WCPC Publications
The West Coast Poverty Center produces several publications intended to increase awareness and
understanding of poverty issues. These aim to inform the research community of new poverty research
and to bring poverty-relevant knowledge to policymakers and practitioners, serving as a bridge between
the academic and policy communities. We hope these publications will help to create an informed and
energized community that unites poverty researchers and practitioners.
Poverty Research Flash
The West Coast Poverty Center’s Poverty Research Flash alerts the research community to new research
by Center faculty affiliates on causes, consequences, and effective policy responses to poverty. The
one-page Poverty Flash highlights data sources and methods as well as results.
Poverty Research Flash January 2010
Frontline Worker Responses to Domestic Violence
Disclosure in Public Welfare Offices
This issue highlights new findings by West Coast Poverty Center Faculty Affiliates Taryn Lindhorst and Marcia K. Meyers and their colleague Erin Casey, forthcoming in Social Work.
Key Findings:
Although prior research suggests that up to one-quarter of TANF recipients have suffered domestic violence in the previous year, only three percent (22 cases) of a sample of 782 interviews between welfare case workers and clients included a disclosure of domestic violence by a client.

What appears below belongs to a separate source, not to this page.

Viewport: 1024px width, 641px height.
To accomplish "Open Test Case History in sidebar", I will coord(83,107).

In general, caseworkers did not provide mandated services for domestic violence victims. Of the clients who disclosed domestic violence to their caseworkers, only half received concrete information about services or available waivers of welfare program rules.

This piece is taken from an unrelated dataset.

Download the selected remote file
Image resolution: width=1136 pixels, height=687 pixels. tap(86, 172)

In five of the 22 cases, caseworkers effectively ignored clients’ disclosures of domestic violence. Caseworkers employed “best practices” after domestic violence disclosure –i.e., providing emotional support, asking follow-up questions, giving information about potential waivers, and providing clients with referrals to outside sources of support such as shelters – in only three cases.
The authors conclude that problems with implementation of the domestic violence policies reflect a systemic reluctance to address issues of violence with women rather than problems of individual workers.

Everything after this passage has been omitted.